Good morning..... I was at the Xmas tree store yesterday, and scored 8- 3light led units for pumpkins normally 1.99 each and a $15 mask for 3 bucks and change..... most other stores in my area have nothing left. Happy haunt hunting!


----------



## RoxyBlue (Oct 6, 2008)

Dr Frankenscream said:


> I'm stocked up for next year!!


The people driving behind you on the way home must have wondered what kind of strange demented individual they were following:googly:


----------



## The_Caretaker (Mar 6, 2007)

Where did you get those



> I'm stocked up for next year!!


----------



## Movienut (Nov 4, 2010)

RoxyBlue said:


> The people driving behind you on the way home must have wondered what kind of strange demented individual they were following:googly:


 What would have been real funny is if sprayed some fake blood all over the back window!:zombie: Oh yeah and I scored a 400 watt fogger for $6 bucks @ kfart.! If it works it works but for $6 it was worth a shot!


----------



## beelce (Jul 21, 2007)

IT WORKED !!!
Took all my 50% off receipts back to BIG LOTS and asked the manager for my refund now that all the Halloween stuff went down to 90% off......
Absolutely no problem...got cash back for the difference...about $130 back to my pocket.
I did well this year, but next year I will REALLY take advantage of this...


----------



## Haunted Bayou (Feb 16, 2007)

Congrats.
I blew off all sales this year.

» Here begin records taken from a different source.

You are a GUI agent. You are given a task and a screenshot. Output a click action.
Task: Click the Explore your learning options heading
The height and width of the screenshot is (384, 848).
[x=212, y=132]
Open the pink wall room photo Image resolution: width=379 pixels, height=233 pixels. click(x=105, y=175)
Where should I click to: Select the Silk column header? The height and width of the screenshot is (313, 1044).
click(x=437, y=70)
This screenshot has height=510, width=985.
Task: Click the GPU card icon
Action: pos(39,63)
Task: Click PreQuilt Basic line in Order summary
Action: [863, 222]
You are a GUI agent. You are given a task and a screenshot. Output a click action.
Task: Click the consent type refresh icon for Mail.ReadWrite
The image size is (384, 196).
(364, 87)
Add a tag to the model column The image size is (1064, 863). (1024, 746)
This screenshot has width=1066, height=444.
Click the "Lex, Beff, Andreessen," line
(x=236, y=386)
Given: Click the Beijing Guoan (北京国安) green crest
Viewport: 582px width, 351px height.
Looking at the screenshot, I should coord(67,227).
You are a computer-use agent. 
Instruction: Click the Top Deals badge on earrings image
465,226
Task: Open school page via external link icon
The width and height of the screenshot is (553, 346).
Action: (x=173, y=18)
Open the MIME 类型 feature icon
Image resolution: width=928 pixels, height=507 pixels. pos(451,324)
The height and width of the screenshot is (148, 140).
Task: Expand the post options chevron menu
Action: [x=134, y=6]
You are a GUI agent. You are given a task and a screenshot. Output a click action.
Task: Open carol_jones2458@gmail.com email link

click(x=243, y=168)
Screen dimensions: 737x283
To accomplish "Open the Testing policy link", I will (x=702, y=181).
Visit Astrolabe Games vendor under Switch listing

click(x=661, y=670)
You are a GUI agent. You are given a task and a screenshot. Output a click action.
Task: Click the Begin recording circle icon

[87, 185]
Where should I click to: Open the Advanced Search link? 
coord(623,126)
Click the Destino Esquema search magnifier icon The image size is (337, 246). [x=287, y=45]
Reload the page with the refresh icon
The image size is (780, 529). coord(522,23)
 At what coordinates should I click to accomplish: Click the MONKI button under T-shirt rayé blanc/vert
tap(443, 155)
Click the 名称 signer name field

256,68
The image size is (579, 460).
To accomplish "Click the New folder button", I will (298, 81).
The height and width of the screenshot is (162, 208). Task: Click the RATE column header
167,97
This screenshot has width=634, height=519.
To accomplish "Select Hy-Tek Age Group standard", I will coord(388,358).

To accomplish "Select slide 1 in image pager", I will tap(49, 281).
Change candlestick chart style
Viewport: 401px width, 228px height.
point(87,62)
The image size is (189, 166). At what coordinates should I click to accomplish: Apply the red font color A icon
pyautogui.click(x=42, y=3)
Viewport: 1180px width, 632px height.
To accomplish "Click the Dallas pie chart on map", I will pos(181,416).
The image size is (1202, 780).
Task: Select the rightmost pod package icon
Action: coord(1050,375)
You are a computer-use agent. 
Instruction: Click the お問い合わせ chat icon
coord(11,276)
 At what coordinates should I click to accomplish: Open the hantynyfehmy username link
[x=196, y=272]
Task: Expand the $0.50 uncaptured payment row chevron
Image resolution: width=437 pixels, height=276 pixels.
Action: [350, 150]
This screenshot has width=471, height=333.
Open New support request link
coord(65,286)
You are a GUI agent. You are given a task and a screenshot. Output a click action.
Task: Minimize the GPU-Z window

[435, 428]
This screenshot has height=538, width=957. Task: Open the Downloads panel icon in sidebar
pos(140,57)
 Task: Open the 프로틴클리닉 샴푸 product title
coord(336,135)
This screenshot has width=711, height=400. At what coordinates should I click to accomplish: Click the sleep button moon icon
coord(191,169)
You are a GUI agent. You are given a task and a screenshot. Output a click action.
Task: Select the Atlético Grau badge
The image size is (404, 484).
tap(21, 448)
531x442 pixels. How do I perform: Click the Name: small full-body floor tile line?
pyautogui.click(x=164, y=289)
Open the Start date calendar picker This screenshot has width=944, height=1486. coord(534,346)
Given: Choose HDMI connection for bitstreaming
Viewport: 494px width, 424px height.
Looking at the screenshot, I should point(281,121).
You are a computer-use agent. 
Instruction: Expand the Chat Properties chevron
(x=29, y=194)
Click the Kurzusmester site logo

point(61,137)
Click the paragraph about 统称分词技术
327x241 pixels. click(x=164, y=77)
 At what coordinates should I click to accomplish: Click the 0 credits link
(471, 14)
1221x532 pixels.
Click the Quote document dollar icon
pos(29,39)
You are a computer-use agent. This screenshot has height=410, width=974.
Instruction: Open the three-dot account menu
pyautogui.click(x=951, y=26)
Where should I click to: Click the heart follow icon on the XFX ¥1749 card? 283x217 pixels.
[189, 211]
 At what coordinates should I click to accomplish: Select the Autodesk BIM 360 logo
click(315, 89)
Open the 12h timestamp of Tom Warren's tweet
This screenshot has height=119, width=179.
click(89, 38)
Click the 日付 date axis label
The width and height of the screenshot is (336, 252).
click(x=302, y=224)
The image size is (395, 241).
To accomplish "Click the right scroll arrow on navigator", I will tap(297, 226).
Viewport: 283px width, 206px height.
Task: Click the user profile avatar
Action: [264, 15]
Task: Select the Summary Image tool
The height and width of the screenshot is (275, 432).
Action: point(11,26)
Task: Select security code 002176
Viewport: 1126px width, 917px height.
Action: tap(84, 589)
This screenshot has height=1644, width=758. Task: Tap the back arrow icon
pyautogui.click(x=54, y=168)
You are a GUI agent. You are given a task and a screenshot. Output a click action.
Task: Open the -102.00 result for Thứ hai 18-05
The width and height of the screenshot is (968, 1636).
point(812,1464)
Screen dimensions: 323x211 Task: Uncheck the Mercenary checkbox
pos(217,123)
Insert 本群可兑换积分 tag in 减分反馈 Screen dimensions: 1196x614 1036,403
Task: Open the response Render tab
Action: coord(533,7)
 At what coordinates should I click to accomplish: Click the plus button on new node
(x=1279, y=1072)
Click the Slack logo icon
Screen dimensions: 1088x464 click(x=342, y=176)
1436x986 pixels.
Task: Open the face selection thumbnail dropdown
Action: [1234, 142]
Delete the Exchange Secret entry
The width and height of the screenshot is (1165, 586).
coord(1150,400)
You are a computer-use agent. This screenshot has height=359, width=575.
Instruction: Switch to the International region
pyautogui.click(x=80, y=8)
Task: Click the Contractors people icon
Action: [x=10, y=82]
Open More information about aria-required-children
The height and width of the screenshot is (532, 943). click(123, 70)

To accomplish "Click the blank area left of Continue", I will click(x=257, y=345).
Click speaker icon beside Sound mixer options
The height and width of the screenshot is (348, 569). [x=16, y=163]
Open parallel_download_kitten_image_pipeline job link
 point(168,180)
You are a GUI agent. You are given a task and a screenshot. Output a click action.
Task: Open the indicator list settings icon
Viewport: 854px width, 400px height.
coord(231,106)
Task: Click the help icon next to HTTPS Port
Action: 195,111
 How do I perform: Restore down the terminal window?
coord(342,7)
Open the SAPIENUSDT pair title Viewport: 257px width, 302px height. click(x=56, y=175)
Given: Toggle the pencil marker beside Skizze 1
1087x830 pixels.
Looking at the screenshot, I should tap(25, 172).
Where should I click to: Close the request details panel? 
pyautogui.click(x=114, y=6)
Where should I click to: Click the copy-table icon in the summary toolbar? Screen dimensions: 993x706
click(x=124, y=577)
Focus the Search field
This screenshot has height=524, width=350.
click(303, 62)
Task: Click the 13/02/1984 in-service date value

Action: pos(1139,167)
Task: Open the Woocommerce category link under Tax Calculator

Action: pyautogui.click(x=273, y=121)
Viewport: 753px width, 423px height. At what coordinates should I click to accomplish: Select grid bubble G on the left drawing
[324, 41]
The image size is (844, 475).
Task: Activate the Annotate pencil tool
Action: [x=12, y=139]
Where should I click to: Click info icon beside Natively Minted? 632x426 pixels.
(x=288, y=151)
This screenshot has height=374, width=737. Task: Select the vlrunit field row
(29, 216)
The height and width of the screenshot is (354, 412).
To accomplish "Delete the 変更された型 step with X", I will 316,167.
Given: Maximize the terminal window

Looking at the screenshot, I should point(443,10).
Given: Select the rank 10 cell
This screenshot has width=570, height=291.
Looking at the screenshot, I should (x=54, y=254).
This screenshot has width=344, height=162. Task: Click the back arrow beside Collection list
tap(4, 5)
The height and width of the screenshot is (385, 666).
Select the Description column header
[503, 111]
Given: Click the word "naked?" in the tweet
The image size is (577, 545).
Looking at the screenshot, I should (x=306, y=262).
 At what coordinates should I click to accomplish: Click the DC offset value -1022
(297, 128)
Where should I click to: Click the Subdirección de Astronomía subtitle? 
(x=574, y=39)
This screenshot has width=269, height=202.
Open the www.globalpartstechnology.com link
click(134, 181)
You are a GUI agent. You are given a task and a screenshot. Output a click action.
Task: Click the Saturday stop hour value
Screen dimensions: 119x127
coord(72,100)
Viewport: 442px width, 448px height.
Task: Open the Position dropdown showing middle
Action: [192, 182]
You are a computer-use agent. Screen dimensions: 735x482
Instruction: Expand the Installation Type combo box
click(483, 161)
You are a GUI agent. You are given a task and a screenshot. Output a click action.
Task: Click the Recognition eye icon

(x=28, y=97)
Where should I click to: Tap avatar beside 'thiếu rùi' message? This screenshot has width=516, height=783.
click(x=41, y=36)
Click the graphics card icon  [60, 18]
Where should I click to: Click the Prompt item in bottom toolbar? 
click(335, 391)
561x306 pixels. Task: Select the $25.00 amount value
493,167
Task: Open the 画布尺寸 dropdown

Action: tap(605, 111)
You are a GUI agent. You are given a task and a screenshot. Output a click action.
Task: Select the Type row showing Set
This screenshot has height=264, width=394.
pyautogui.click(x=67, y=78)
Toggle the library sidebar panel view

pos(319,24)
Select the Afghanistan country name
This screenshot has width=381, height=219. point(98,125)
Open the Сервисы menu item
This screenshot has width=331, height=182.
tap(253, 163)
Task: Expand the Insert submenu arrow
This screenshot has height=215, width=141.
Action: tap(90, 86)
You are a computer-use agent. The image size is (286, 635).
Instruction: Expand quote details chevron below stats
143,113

Around here there isn't much left anyway.


----------



## beelce (Jul 21, 2007)

It's not that I love the junky stuff that is available after Halloween as immediate decorations at my haunt.. I see this stuff as spare parts to build more complex props. About 90% of this stuff will be used as parts in the years to come. Also makes good little Halloween gifts for my friends.


----------



## Haunted Bayou (Feb 16, 2007)

Awe...you give out Halloween gifts? I used to send cards every year but I didn't do it this year. I was lucky I didn't sleep right through 10/31.


----------